How Many Devices Can SCSI Support?

The SCSI architecture can support at least 8 separate devices. This includes the controller, which is itself a device.

Therefore, you can say that SCSI can support a minimum of 7 other separate logical devices connected to it.

As for the maximum number of devices supported, theoretically, a single SCSI controller may support up to 64 addressable devices.

How Many Partitions Can Be Created Using SCSI?

You can have up to four separate primary partitions using SCSI, or three primary and one extended partition.

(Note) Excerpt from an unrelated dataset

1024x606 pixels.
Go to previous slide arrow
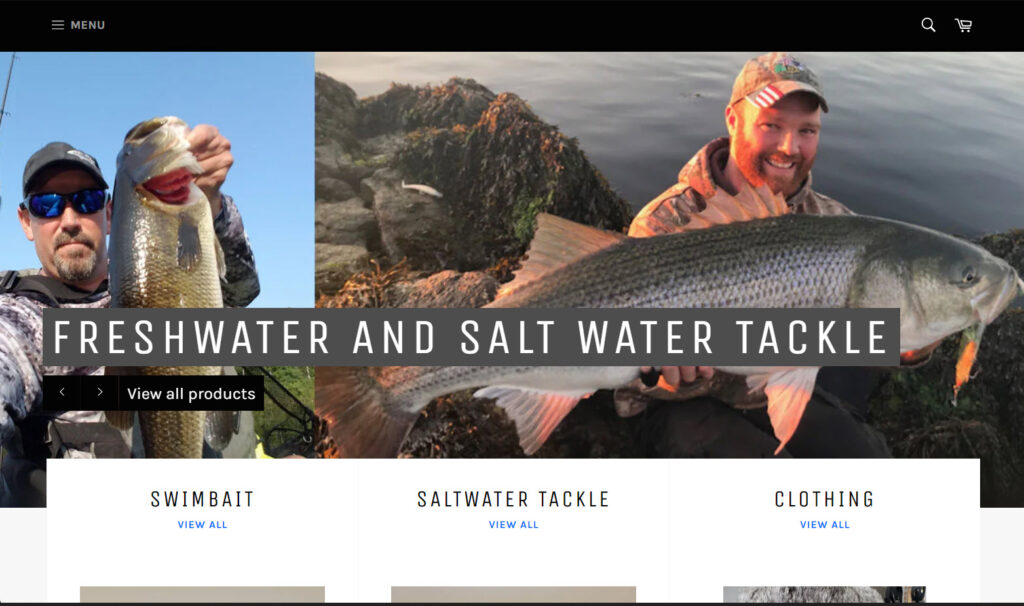[62, 392]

The extended partition, however, can support up to 15 SCSI logical partitions or 63 IDE logical partitions. On the other hand, the latest parallel SCSI standards support only up to 16 devices.

Is SCSI Still Used?

Typically, SCSI is largely replaced by the SAS and USB standards, and is not used as commonly any longer. However, it is not obsolete because it is still used in personal computers, enterprise and business server settings.

What is SCSI Used for?

SCSI is used to transfer data in personal computers and to communicate with different types of peripheral hardware, such as tape drives, disk drives, printers, scanners, CD-ROM drives, servers, RAID, Storage Area Network (SAN) and more.

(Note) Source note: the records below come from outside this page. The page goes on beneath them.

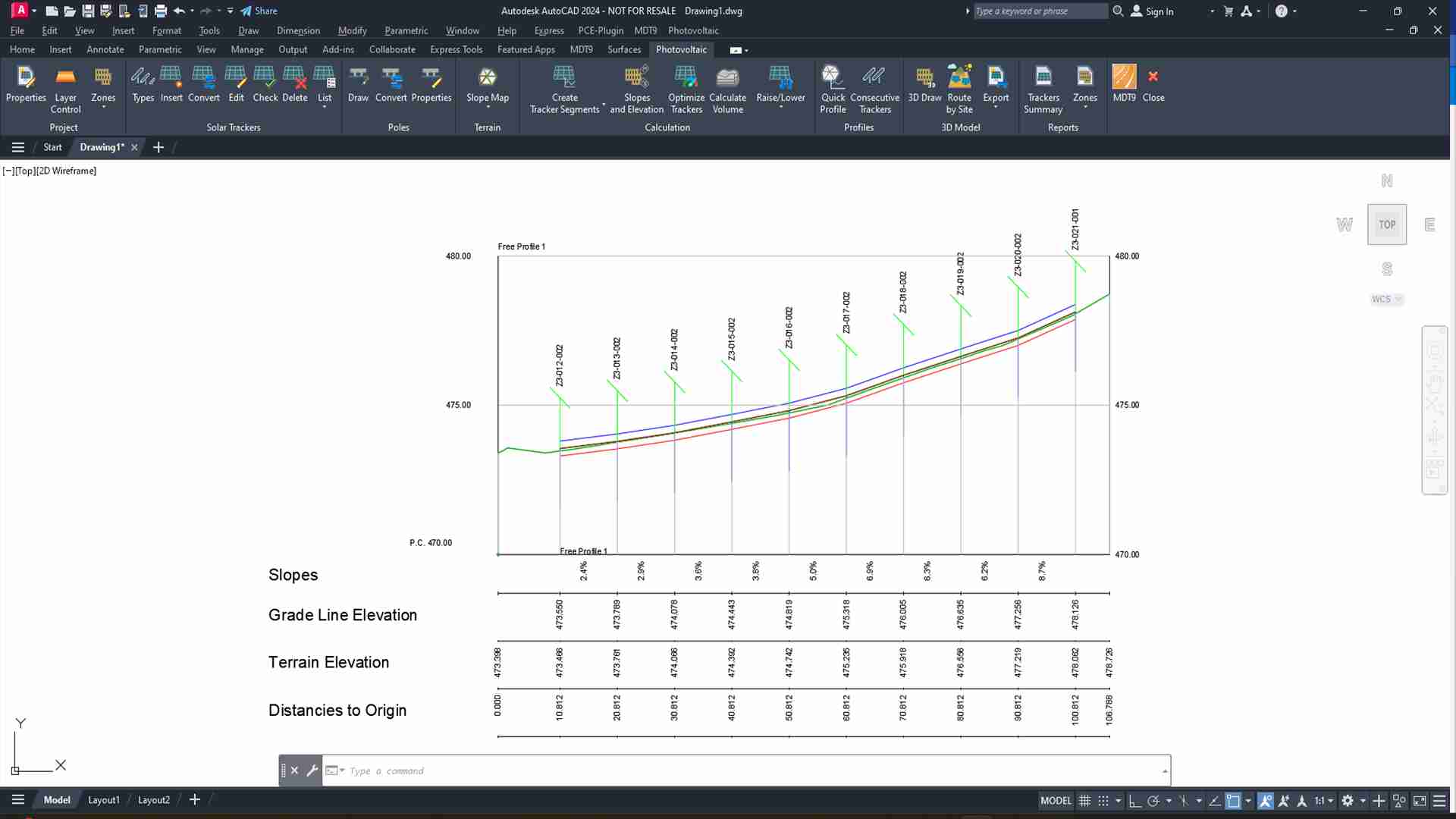Click the command line input field
The height and width of the screenshot is (819, 1456).
747,771

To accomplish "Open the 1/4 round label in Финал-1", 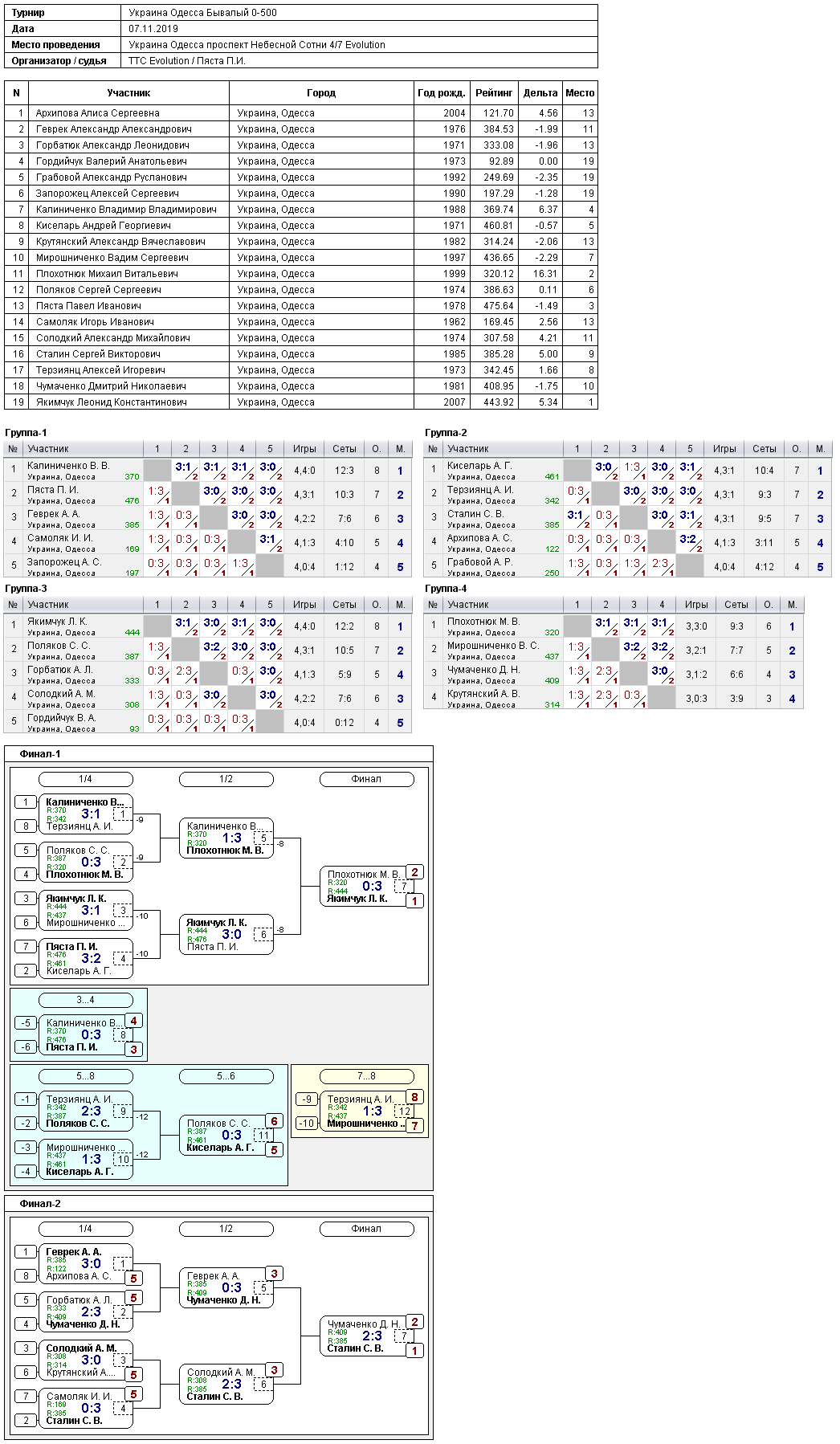I will 85,779.
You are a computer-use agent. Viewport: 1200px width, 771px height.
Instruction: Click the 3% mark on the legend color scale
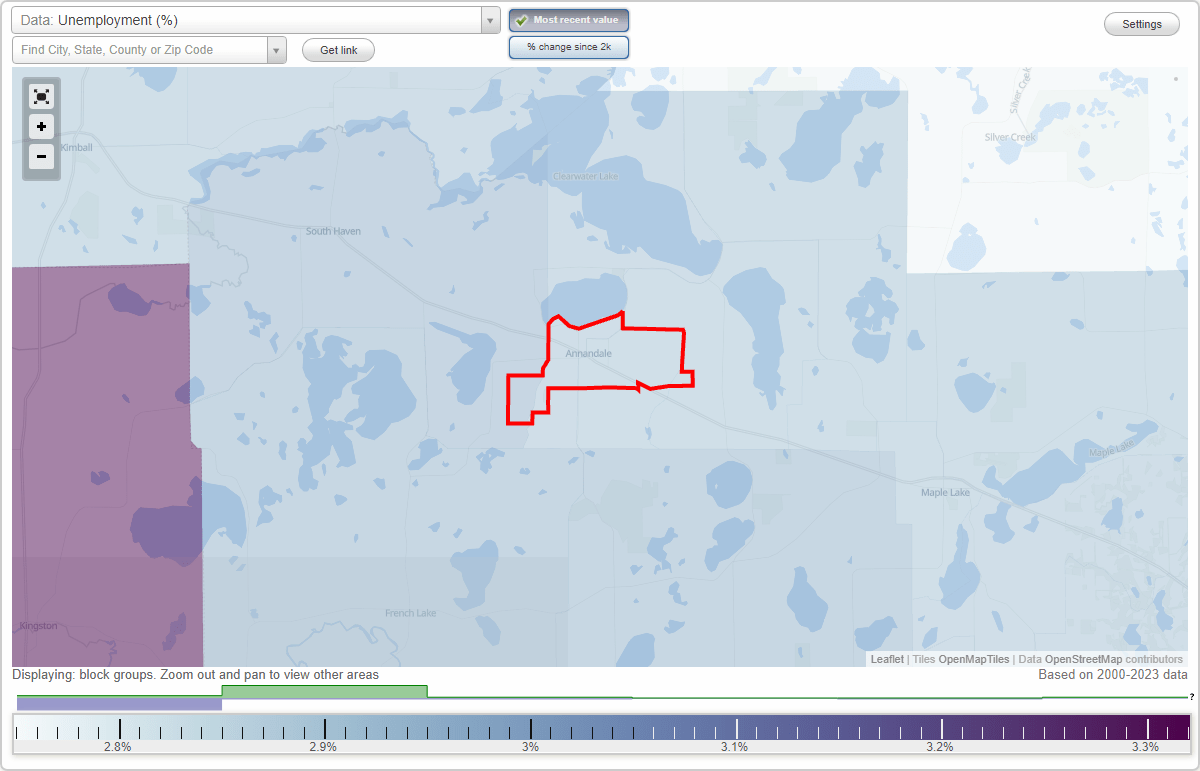pyautogui.click(x=530, y=730)
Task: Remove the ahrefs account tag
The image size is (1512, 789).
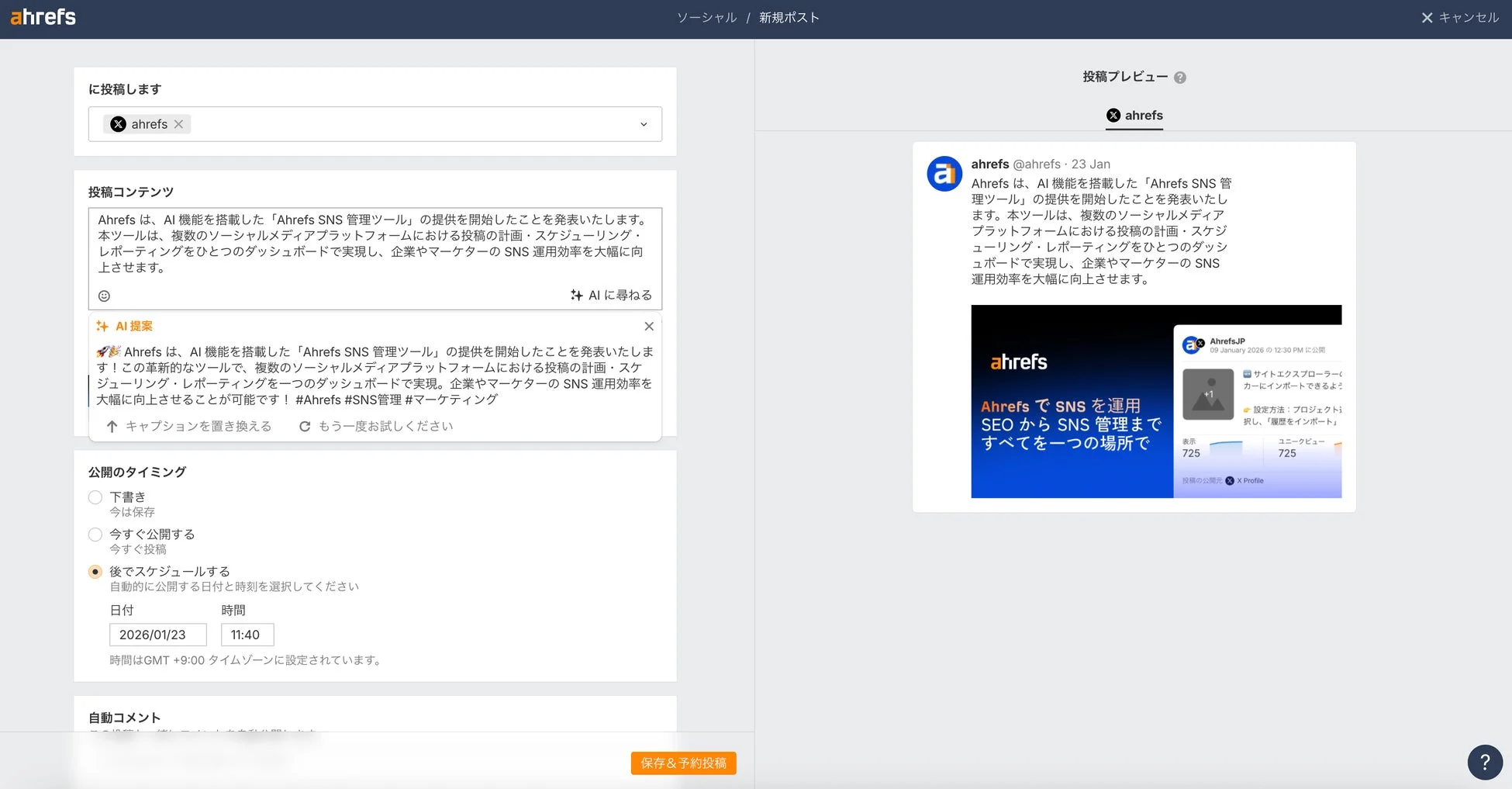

Since it is more flexible, it is also used in an enterprise setting, especially in server computers for hard drive controllers.


The SCSI drives and interfaces are quite reliable and can transfer data at quite a fast rate.

These are quite robust, but they need proper installation, management, and handling to reap the maximum benefits.

Though the Small Computer System Interface has been largely replaced by SAS, it is still used in a lot of applications.